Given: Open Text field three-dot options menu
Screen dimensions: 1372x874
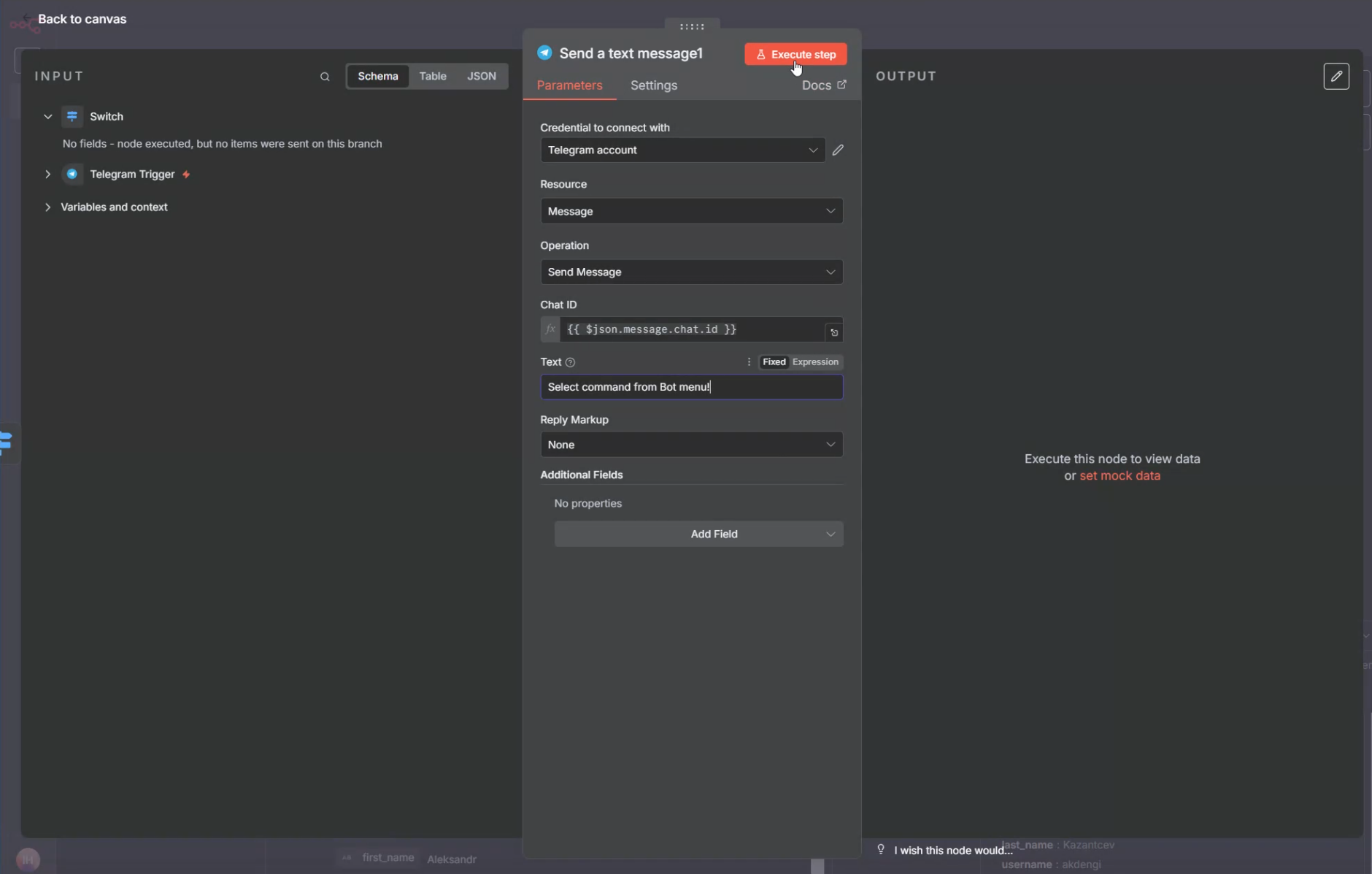Looking at the screenshot, I should coord(749,362).
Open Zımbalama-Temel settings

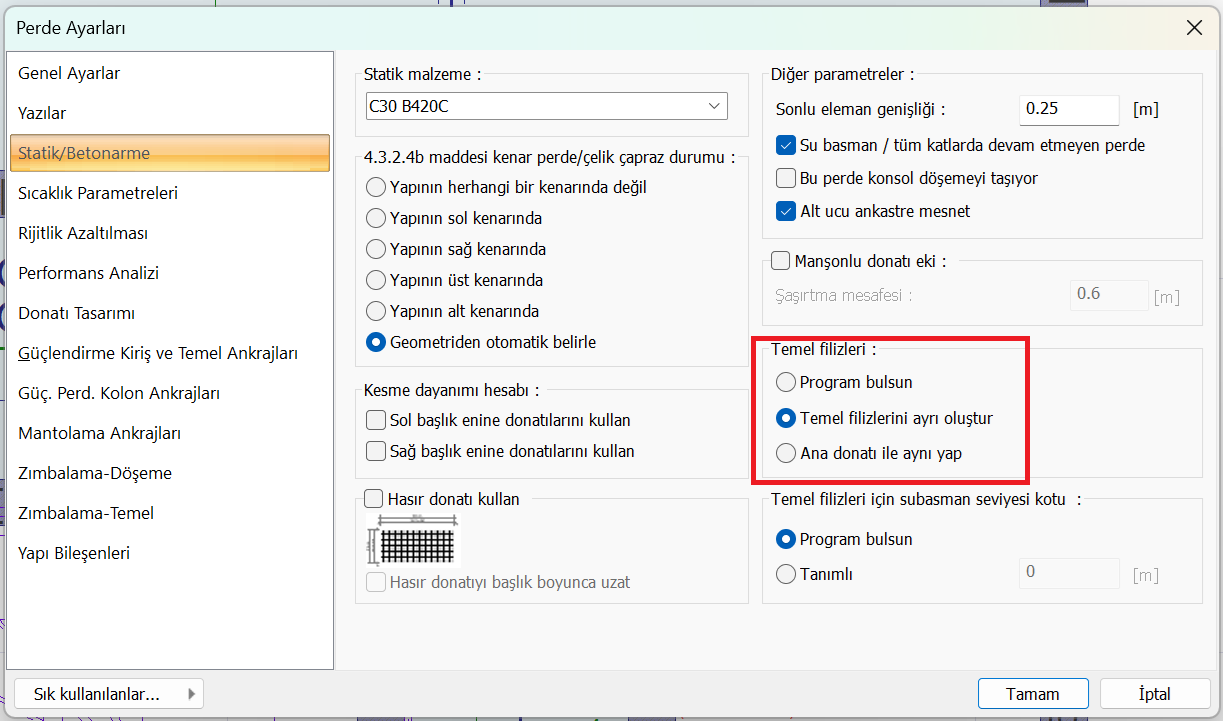[86, 513]
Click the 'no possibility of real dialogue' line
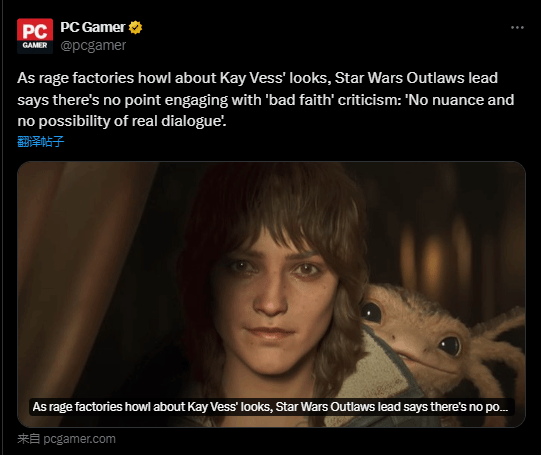541x455 pixels. (121, 121)
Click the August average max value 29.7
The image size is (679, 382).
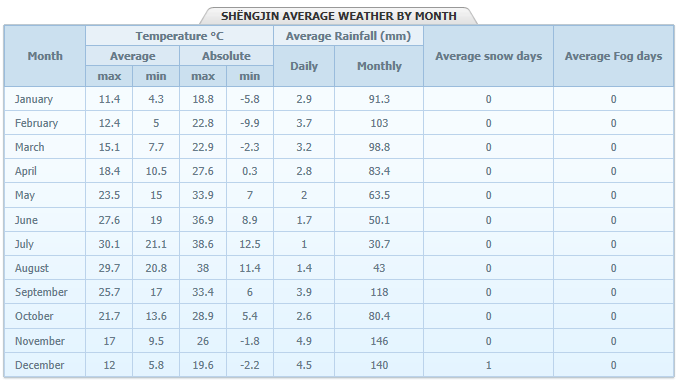(109, 268)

Directions for this task:
A faithful copy of all the data above, without its pictures, is the expected result.

Answer box:
Given: Open Text field three-dot options menu
Screen dimensions: 1372x874
Looking at the screenshot, I should coord(749,362).
Open Zımbalama-Temel settings

[86, 513]
Click the 'no possibility of real dialogue' line
541x455 pixels. (121, 121)
Click the August average max value 29.7
The image size is (679, 382).
(109, 268)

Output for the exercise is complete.